All rivers conveying water contain sediment particles in any of the three forms: bed load, suspended load, and wash load. Natural and human factors trigger rivers to undergo severe deposition and erosion of beds or banks (Joshi et al. 2019). The long-term effects of erosion and sedimentation cause changes in river geomorphological regime. The sediment transport process in rivers depends on several factors including sediment particle size, catchment characteristics (area, basin slope, river slope, and channel width), catchment’s land cover, climate changes effects and flood events.

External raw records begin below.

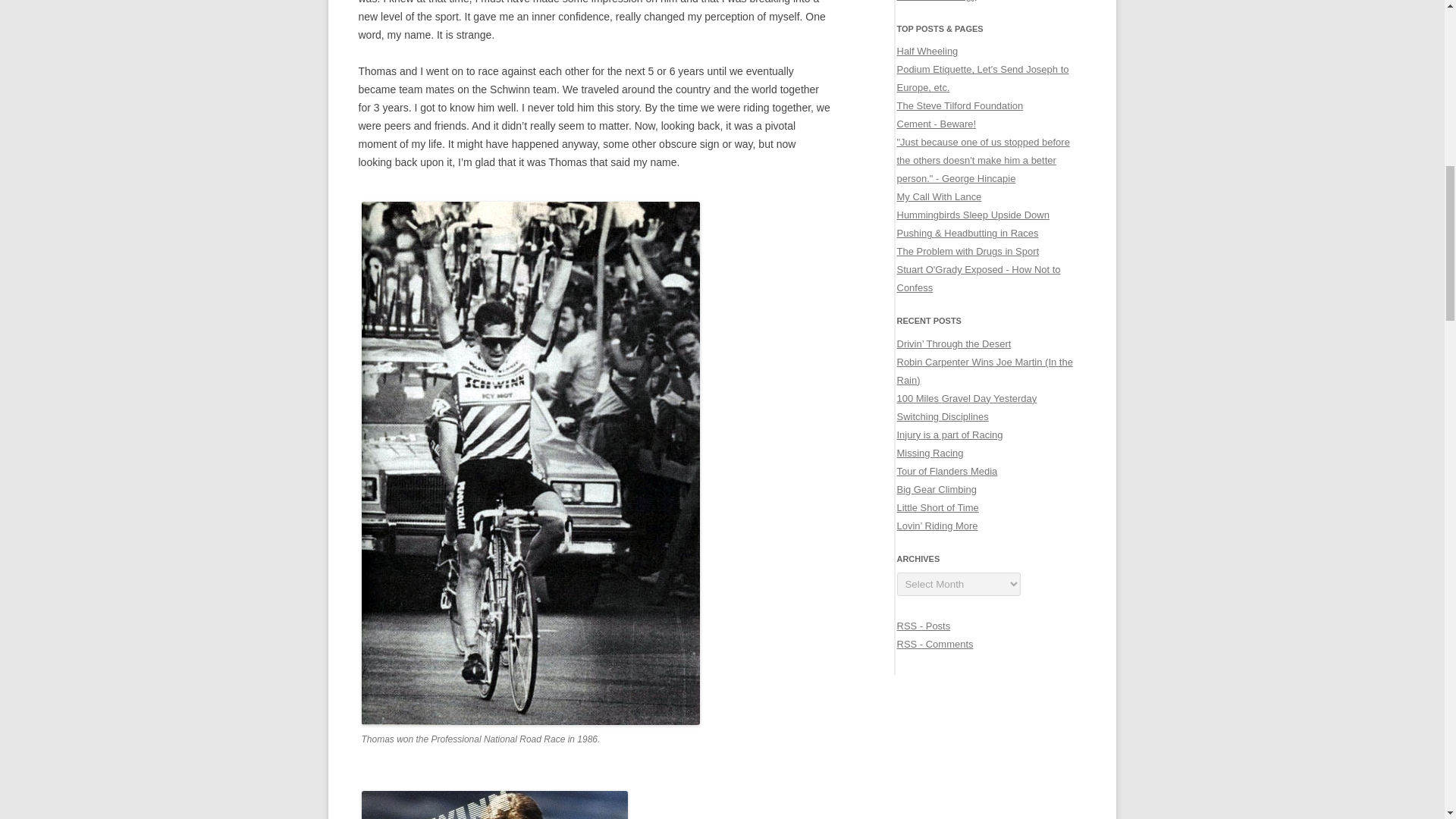
thomas1 (494, 805)
Given the description of an element on the screen output the (x, y) to click on. 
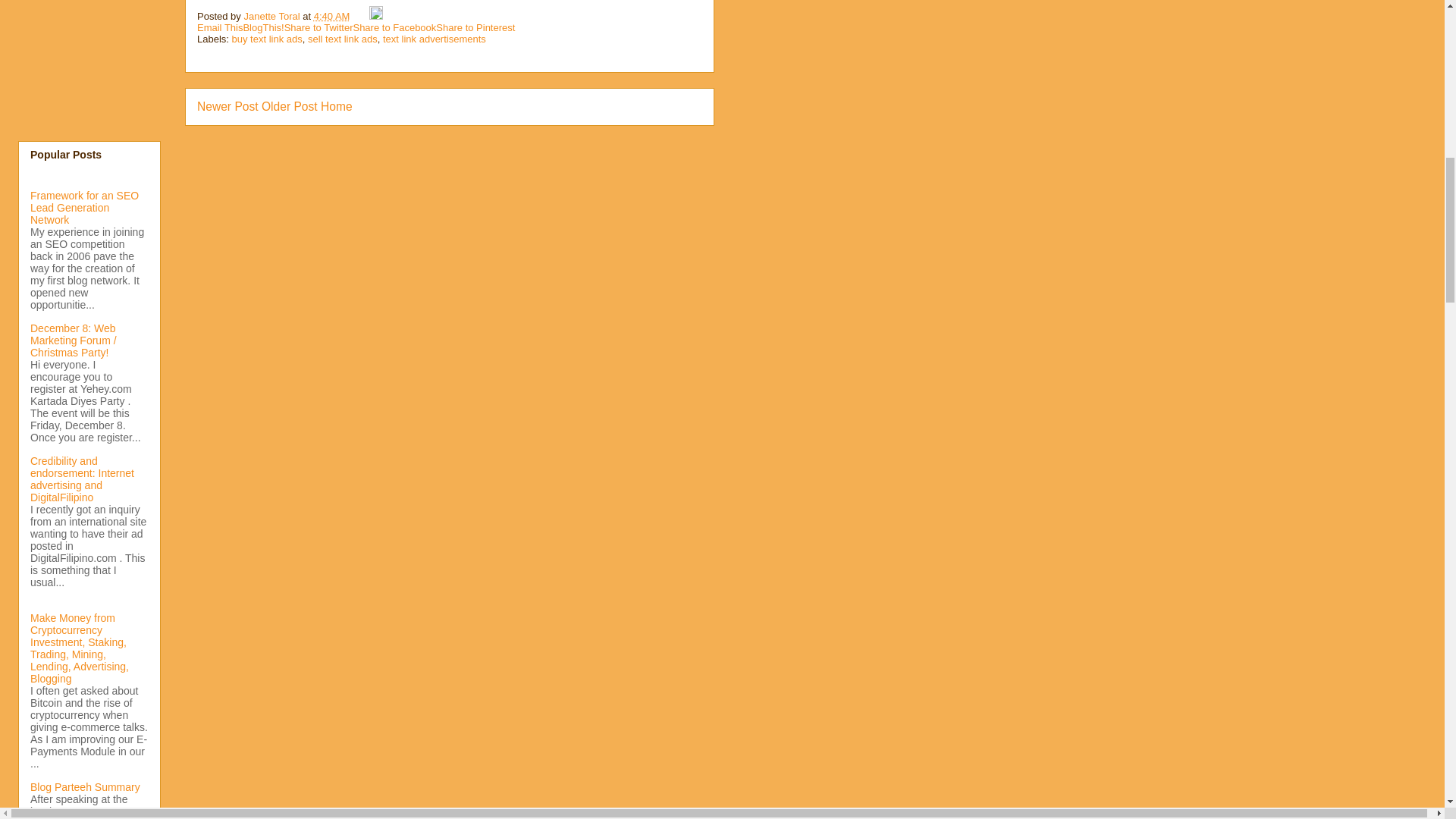
Framework for an SEO Lead Generation Network (84, 207)
Share to Pinterest (475, 27)
Email This (219, 27)
Share to Twitter (318, 27)
Share to Facebook (393, 27)
Blog Parteeh Summary (84, 787)
buy text link ads (266, 39)
author profile (272, 16)
Share to Facebook (393, 27)
Share to Twitter (318, 27)
Newer Post (227, 106)
Home (336, 106)
Janette Toral (272, 16)
Older Post (289, 106)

To simulate the realistic hydraulic and sedimentation phenomena, several numerical models have been developed over the past decades. Among them, 1D numerical models are still successfully used for long river reaches due to simple computations, small amount of required input datasets, and short computation time (Werner, 2001; Horritt and Bates, 2002; Panin and Jipa, 2002). Due to the high capability of the HEC-RAS 1D model for hydraulic simulation and analyzing the sediment transport process, several companies, engineers, and researchers, all around the world, are using the HEC-RAS 1D model in different projects. Sediment computations in HEC-RAS utilize one-dimensional, cross-section averaged, hydraulic properties from RAS’s hydraulic engines to compute sediment transport rates and update the channel geometry based on sediment continuity calculations.

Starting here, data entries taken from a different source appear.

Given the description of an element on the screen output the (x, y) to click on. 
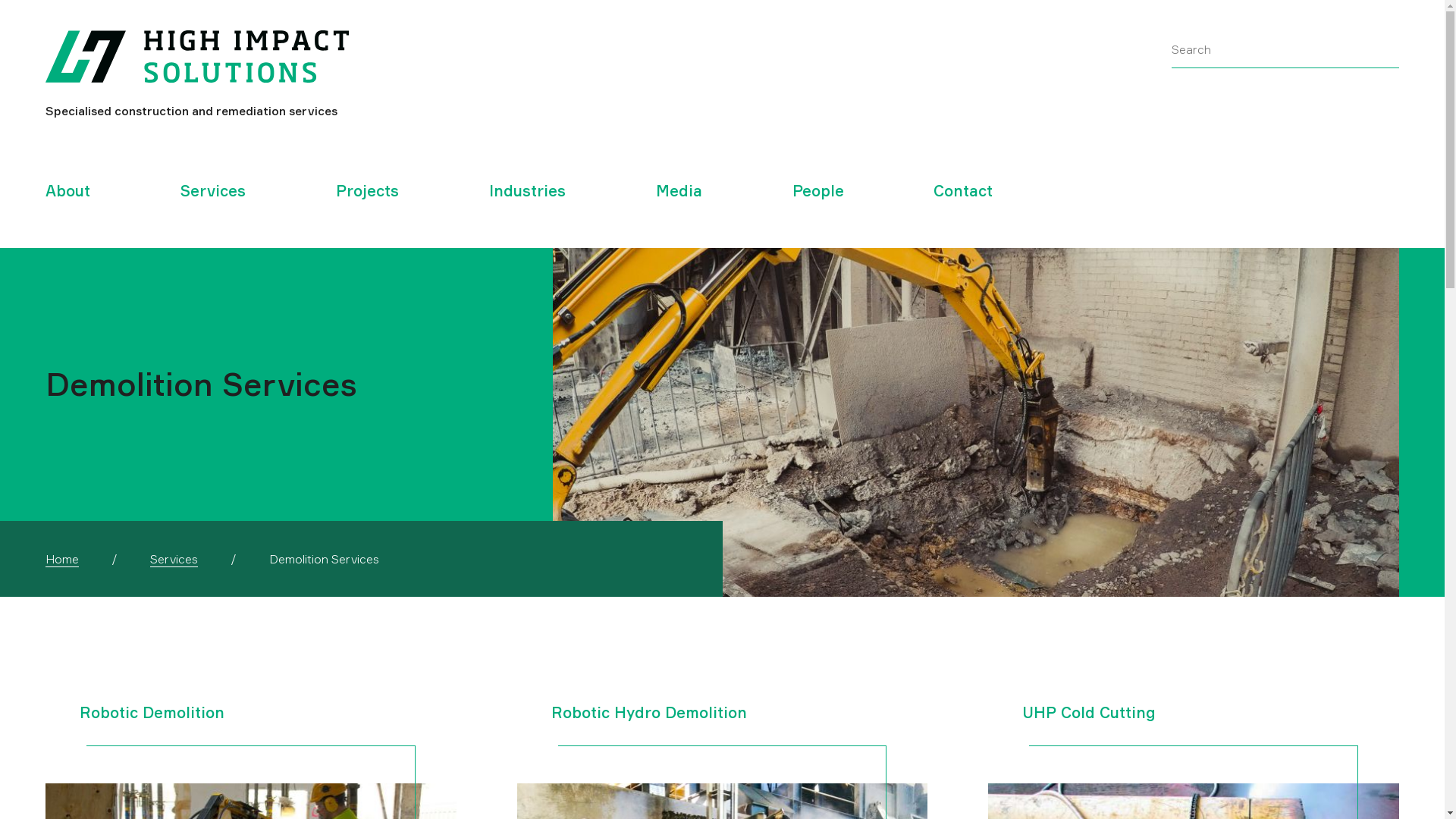
Services Element type: text (212, 190)
Contact Element type: text (962, 190)
Media Element type: text (678, 190)
About Element type: text (67, 190)
Home Element type: text (61, 559)
People Element type: text (818, 190)
Industries Element type: text (527, 190)
Projects Element type: text (366, 190)
Submit search query Element type: text (1386, 49)
Services Element type: text (173, 559)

An HEC-RAS sediment model requires a geometry file (in 1D case we need cross-sections), a flow file (quasi-unsteady or unsteady flow hydrograph), a sediment data file (including bed gradation, transport function, fall velocity, Sorting method, and boundary conditions), and a sediment analysis plan file. In this applied course, the details of sediment transport modeling in HEC-RAS are described completely with a applied examples. After finishing this course, the user can easily simulate the sediment transport process for each real case study and project.